2.4 Masterbatch Masterbatch merupakan jenis pewarna plastik yang berbentuk padatan (granule), terdiri dari campuran yang sangat kompleks dari resin termoplastik (misalnya polietilena, polipropilena, polivinil klorida atau campuran polimer lainnya) dan pigmen (karbon hitam, titanium dioksida atau materi pigmen yang lainnya) dengan konsentrasi tinggi, selain itu, seringkali ditambahkan pula dengan berbagai bahan aditif yang digunakan untuk meningkatkan sifat fisik polimer dan masterbatch, dan produk yang dihasilkan memperoleh warna atau sifat dari masterbatch itu sendiri. Umumnya zat aditif yang digunakan berfungsi sebagai anti blocking, anti statik, stabilitas terhadap cahaya UV. Masterbatch banyak

digunakan dalam berbagai aplikasi, misalnya sebagai pewarna kemasan dan ekstruksi pipa (Groves, 1993). . 2.4 Dispersi Pewarna Plastik Proses dispersi pigmen terhadap material plastik diperlukan untuk mengoptimalkan sifat fisik dan penampilan produk plastik. Secara umum, dalam proses dispersi ini sangat sulit mencapai sistem pelapisan yang tepat karena kurangnya media cair. Dengan demikian, efisiensi dispersi pigmen akan tergantung pada beberapa faktor di bawah ini (Garlinsky, 2009) : a.
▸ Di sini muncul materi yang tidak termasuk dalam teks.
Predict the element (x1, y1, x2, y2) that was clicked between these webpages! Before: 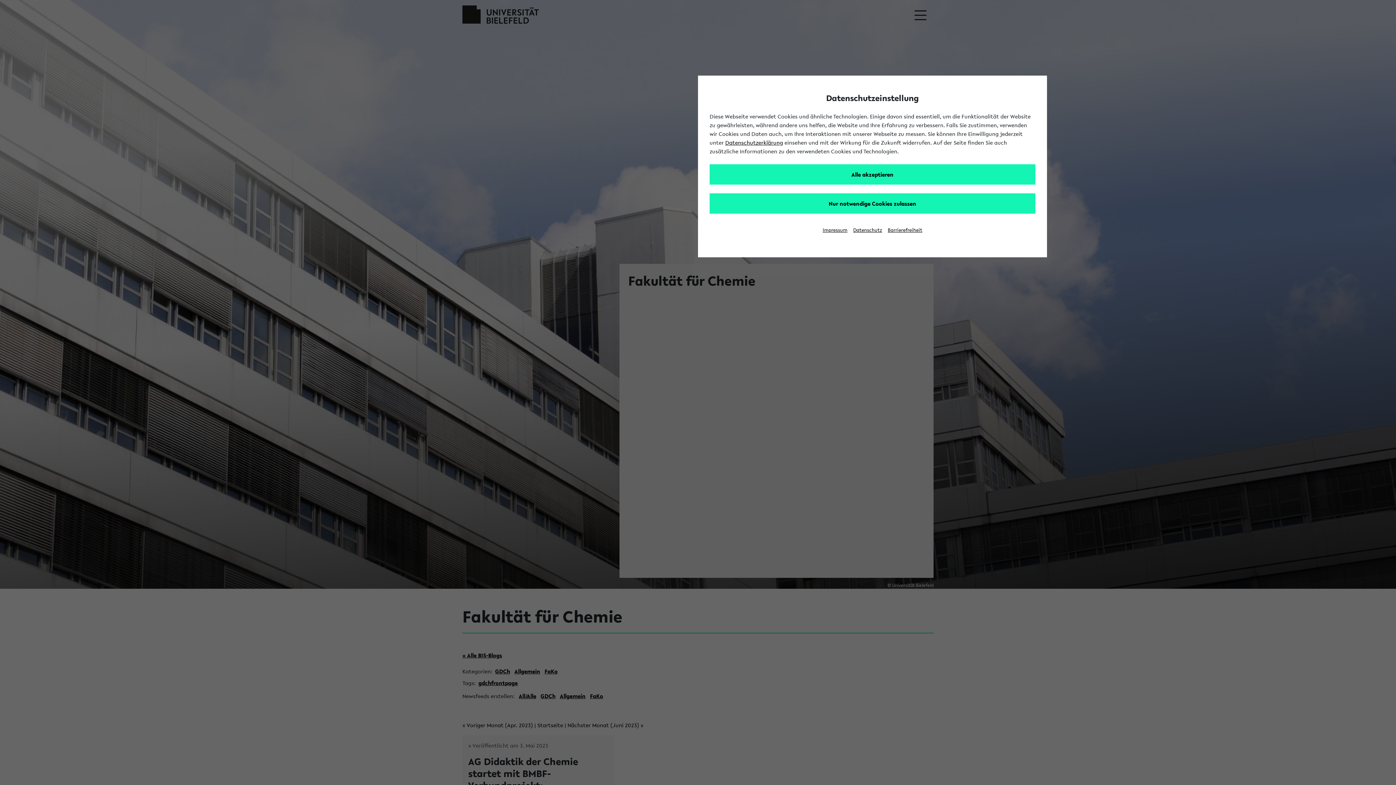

Proses pemecahan secara mekanis terhadap kelompok-kolompok partikel pigmen menjadi kelompok-kelompok yang lebih kecil yang sesuai dengan derajat kehalusan yang dikehendaki. Hal itu tergantung pada jenis dan pengaturan dari peralatan pengolahan yang digunakan. b. Pembasahan, Proses ini harus berjalan dengan maksimal, yakni zat warna dapat terlelehkan secara sempurna agar tidak terjadi penggumpalan, karena dalam proses dispersi ini sangat kurang akan media cair. c. Viskositas : pigmen yang memiliki viskositas yang tinggi akan lebih sulit terpisah dan akan menghambat proses dispersi pigmen terhadap material plastik Proses dispersi pigmen (masterbatch) dengan material plastik adalah sebagai berikut (Garlinsky, 2009): a) Wetting, yaitu bentuk masterbatch yang semula padatan diubah menjadi bentuk cairan (pigmen/carrier polimer) melalui proses pelelehan dengan suhu yang sangat tinggi sesuai dengan titik leleh masterbatch tersebut. b) Selanjutnya dispersing, yaitu dengan memberikan energi mekanis, pecahan-pecahan pigmen (agglomerate) tersebut hancur dan berubah menjadi butiran yang lebih kecil lagi. Pada keadaan ini, carrier polymer akan menembus celah pecahan-pecahan pigmen (agglomerate) agar pigmen mudah terdispersi terhadap material plastik yang digunakan. c) Stabilizing, yaitu dispersi pigmen dapat distabilkan dengan penambahan zat aditif, agar tidak terjadi penggumpalan warna yang tidak merata dan didapatkan warna terdispersi sempurna diantara rantai molekul material plastik yang digunakan. Selain itu adanya carrier material plastik dapat pula membantu mempermudah pigmen terdispersi dalam rongga molekulmolekul polimer plastik.